◆ **Problem to work on**:
Restate the records word for word, omitting nothing.

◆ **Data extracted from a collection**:
**********

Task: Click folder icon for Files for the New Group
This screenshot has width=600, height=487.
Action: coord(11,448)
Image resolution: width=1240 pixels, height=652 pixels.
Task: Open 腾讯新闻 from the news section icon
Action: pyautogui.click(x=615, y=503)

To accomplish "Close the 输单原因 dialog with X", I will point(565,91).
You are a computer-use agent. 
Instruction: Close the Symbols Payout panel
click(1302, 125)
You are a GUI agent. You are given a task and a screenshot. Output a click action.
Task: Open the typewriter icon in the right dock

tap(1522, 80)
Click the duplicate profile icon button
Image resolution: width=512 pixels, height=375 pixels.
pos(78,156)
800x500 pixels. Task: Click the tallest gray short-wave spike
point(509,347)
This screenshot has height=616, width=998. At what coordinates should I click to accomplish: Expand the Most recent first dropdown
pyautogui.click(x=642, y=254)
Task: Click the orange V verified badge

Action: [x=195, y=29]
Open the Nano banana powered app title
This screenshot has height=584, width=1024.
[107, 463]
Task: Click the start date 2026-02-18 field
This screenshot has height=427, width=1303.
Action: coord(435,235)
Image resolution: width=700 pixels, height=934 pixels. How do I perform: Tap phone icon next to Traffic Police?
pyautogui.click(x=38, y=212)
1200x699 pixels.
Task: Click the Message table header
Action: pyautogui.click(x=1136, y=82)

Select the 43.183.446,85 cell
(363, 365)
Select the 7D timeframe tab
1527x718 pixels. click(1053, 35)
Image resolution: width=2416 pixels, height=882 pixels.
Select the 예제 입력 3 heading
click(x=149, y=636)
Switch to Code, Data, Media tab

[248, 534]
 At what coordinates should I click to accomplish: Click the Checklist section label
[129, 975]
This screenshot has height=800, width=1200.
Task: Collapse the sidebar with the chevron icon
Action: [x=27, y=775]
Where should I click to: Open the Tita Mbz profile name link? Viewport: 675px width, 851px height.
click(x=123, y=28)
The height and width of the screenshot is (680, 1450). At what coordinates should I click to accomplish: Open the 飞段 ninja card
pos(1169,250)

**********

◆ **Solution**:
Task: Click folder icon for Files for the New Group
This screenshot has width=600, height=487.
Action: coord(11,448)
Image resolution: width=1240 pixels, height=652 pixels.
Task: Open 腾讯新闻 from the news section icon
Action: pyautogui.click(x=615, y=503)

To accomplish "Close the 输单原因 dialog with X", I will point(565,91).
You are a computer-use agent. 
Instruction: Close the Symbols Payout panel
click(1302, 125)
You are a GUI agent. You are given a task and a screenshot. Output a click action.
Task: Open the typewriter icon in the right dock

tap(1522, 80)
Click the duplicate profile icon button
Image resolution: width=512 pixels, height=375 pixels.
pos(78,156)
800x500 pixels. Task: Click the tallest gray short-wave spike
point(509,347)
This screenshot has height=616, width=998. At what coordinates should I click to accomplish: Expand the Most recent first dropdown
pyautogui.click(x=642, y=254)
Task: Click the orange V verified badge

Action: [x=195, y=29]
Open the Nano banana powered app title
This screenshot has height=584, width=1024.
[107, 463]
Task: Click the start date 2026-02-18 field
This screenshot has height=427, width=1303.
Action: coord(435,235)
Image resolution: width=700 pixels, height=934 pixels. How do I perform: Tap phone icon next to Traffic Police?
pyautogui.click(x=38, y=212)
1200x699 pixels.
Task: Click the Message table header
Action: pyautogui.click(x=1136, y=82)

Select the 43.183.446,85 cell
(363, 365)
Select the 7D timeframe tab
1527x718 pixels. click(1053, 35)
Image resolution: width=2416 pixels, height=882 pixels.
Select the 예제 입력 3 heading
click(x=149, y=636)
Switch to Code, Data, Media tab

[248, 534]
 At what coordinates should I click to accomplish: Click the Checklist section label
[129, 975]
This screenshot has height=800, width=1200.
Task: Collapse the sidebar with the chevron icon
Action: [x=27, y=775]
Where should I click to: Open the Tita Mbz profile name link? Viewport: 675px width, 851px height.
click(x=123, y=28)
The height and width of the screenshot is (680, 1450). At what coordinates should I click to accomplish: Open the 飞段 ninja card
pos(1169,250)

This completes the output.